The immediacy of in-video facial recognition also scares people. Hypothetically, widely deployed systems could identify private citizens a protest in real time and then monitor their movements.
That’s a little 1984, don’t you think?
Okay, fine. However, companies are actively marketing facial recognition tech for inclusion in policy body cameras, which are already being used by thousands of police officers. Real-time use there could ignite a tinderbox for officers already on their guard, according to Robyn Greene, Policy Counsel and Government Affairs Lead at New America’s Open Technology Institute.
“If the facial recognition tech winds up pinging and says that someone is wanted for an arrest warrant [even if they are out on bail], your response may be very different,” than an otherwise routine stop, said Greene.
Some cities are catching up with tech procurement by requiring police departments to create privacy policies Greene wrote in Slate magazine. When the public is asked how they’d prefer to spend their tax dollars, Greene said, “folks want clean water and fewer potholes in the streets and less real-time spying equipment.”
So they want us to give up our element of surprise? And then we’re good?
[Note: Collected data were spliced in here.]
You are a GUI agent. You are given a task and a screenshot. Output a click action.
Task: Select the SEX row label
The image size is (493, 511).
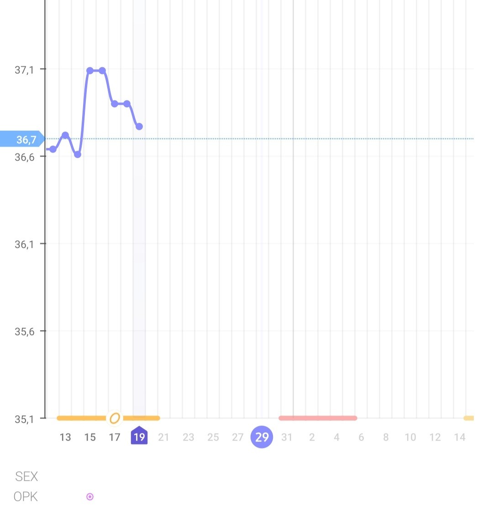(26, 476)
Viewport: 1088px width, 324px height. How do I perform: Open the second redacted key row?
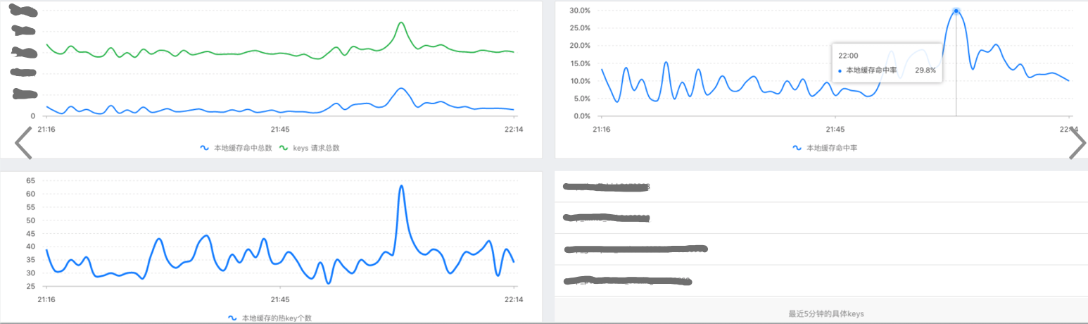coord(821,218)
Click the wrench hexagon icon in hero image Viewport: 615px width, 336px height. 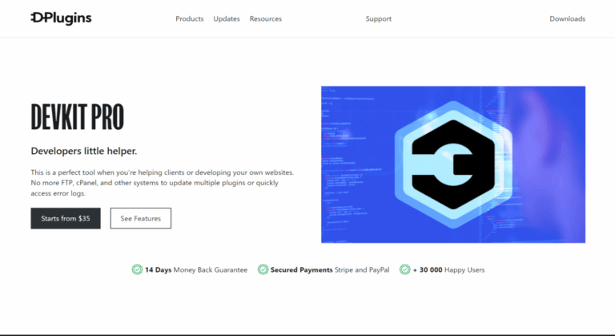pos(452,164)
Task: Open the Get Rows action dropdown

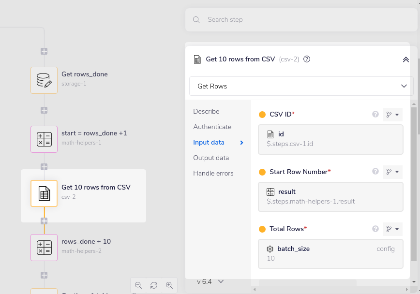Action: [301, 86]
Absolutely. And absolutely not. There are more concerns, like real-time use and racial bias.
Wait, is facial recognition racist?
Not exactly. To get any artificial intelligence network up and running, computer scientists train it on massive datasets. AI has been trained mainly on images of white men, so systems are better at recognizing male, caucasian facial features. Coders are working to eliminate bias in AI, but departments should know that AI is three times as likely to misidentify a woman or person of color.
“Law enforcement has a track record of disproportionately policing communities of color,” Greene said. “Marijuana arrest rates in New York are all the evidence you need of that. If left uncontrolled and unaccountable and not overseen by local government and state and federal governments than this kind of tech will supercharge those biases.”
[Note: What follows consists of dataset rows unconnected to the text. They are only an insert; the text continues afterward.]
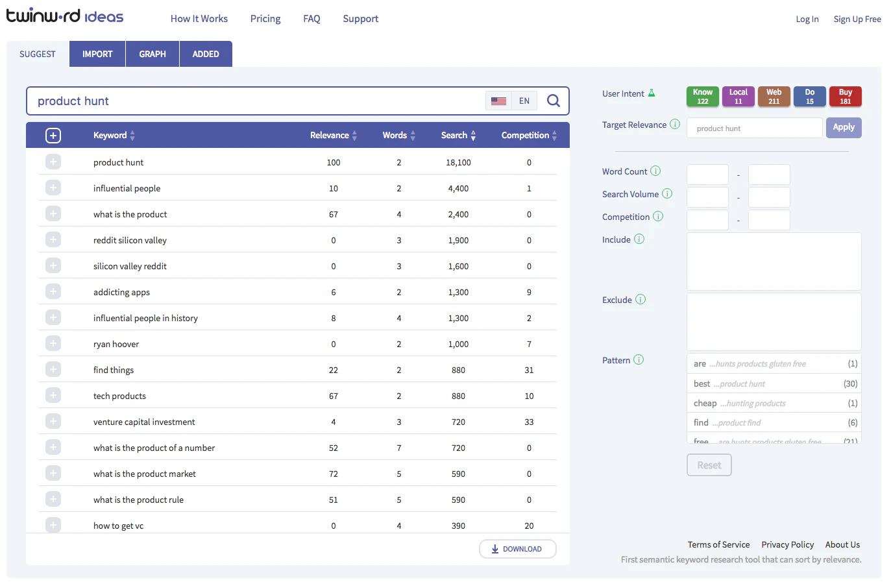Image resolution: width=891 pixels, height=582 pixels.
Task: Sort table by Competition column
Action: pyautogui.click(x=529, y=135)
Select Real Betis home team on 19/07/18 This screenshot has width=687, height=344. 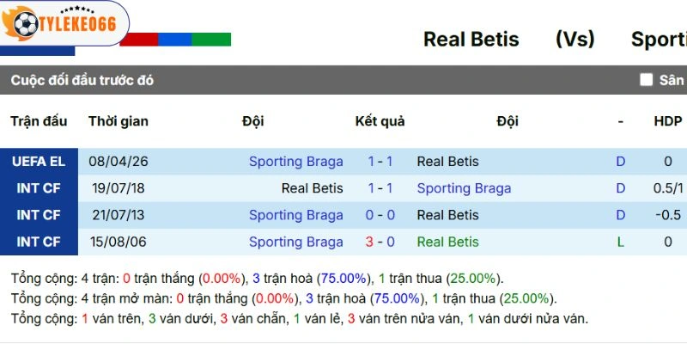click(312, 188)
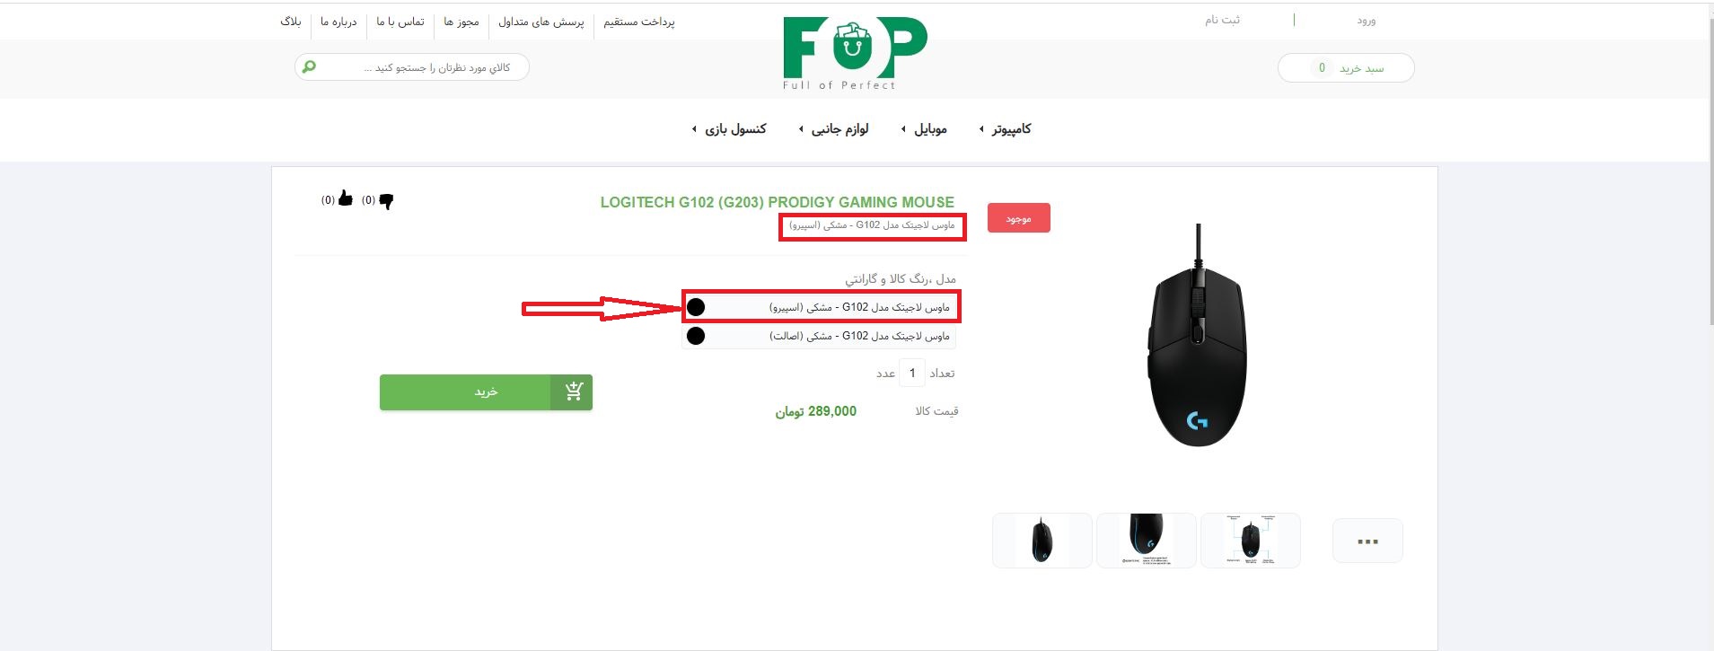Open the پرسش های متداول menu item

541,22
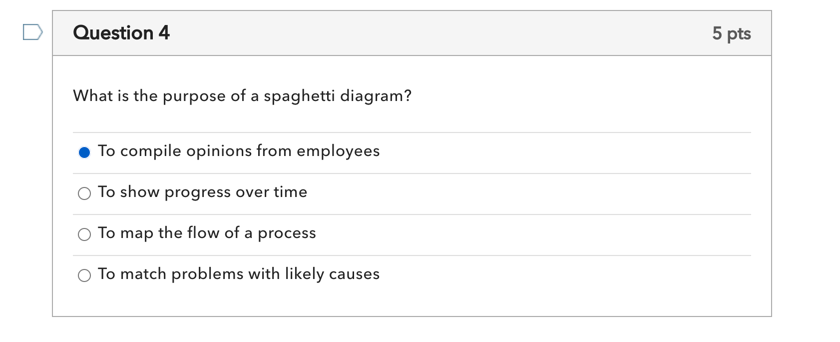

Are police departments that use this kind of technology legally vulnerable?
It depends on how they use it. According to the Georgetown report, dragnet searches wherein the police run images against a database of private citizens could be a violation of the Fourth Amendment, which is intended to prevent generalized, warrantless searches.
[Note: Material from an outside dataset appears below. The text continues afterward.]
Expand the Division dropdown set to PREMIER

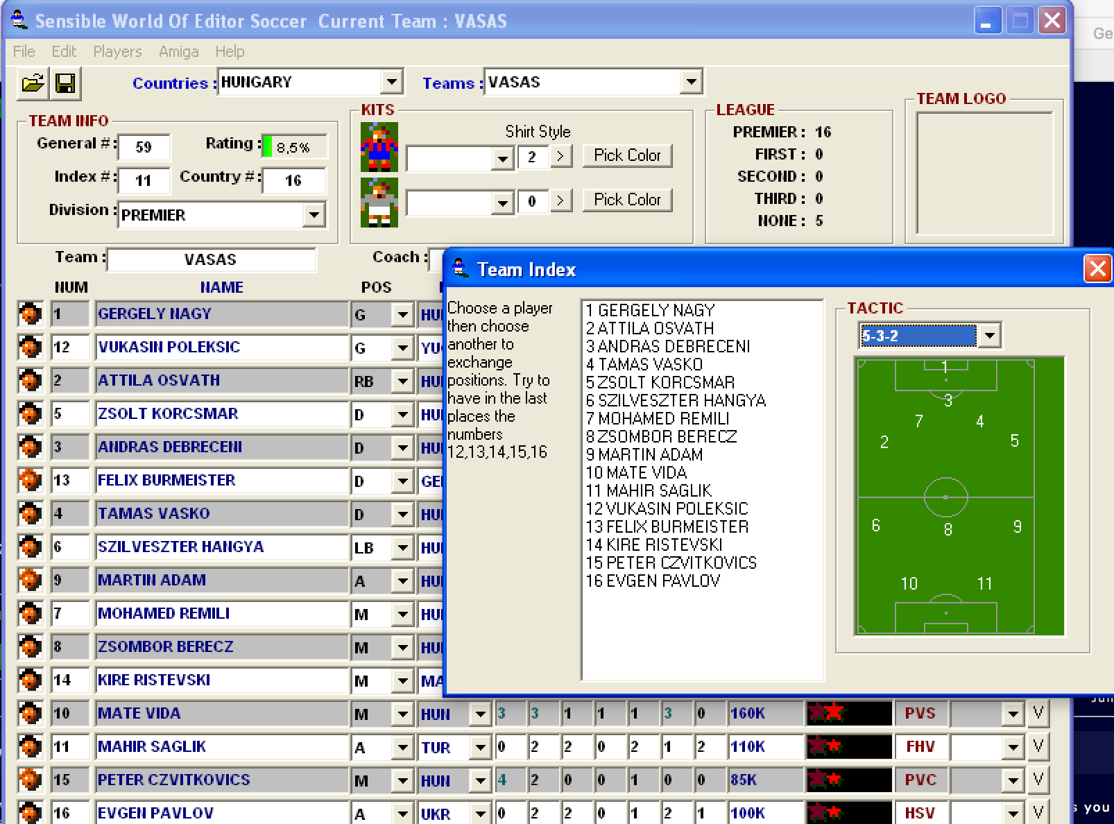pos(314,215)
According to that report’s risk framework, searching for a particular person is more acceptable than attempting to identify and track a number of individuals who fit a profile. Likewise, using facial recognition in the investigation of a crime is a legitimate use of the tech. Real-time use, however—like putting facial recognition tech in policy body cams—could lead to legal trouble.
So how do we avoid those problems?
Consulting risk frameworks and drawing up department privacy guidelines is one way to get ahead of the curve, as is making sure municipal and department lawyers are on top of related cases. In 2013, an appellate court ruled that stingrays—tech that fools devices to sending cellphones their location—requires a warrant. While it’s not an apples-to-apples comparison, it shows that the court leans toward requiring warrants in cases where tech can fly under the radar.
While legislators and the courts are likely to write the rules around public use of the technology, the industry would serve itself well to get out in front, said Williams. The ACLU, Associations of Chiefs of Police and industry associations like SIA need to get around the table.
“We have to have a serious dialogue about how we want to apply this to our society,” he said. “Unfortunately, we end up taking sides quickly and with a lot of hyperbole.”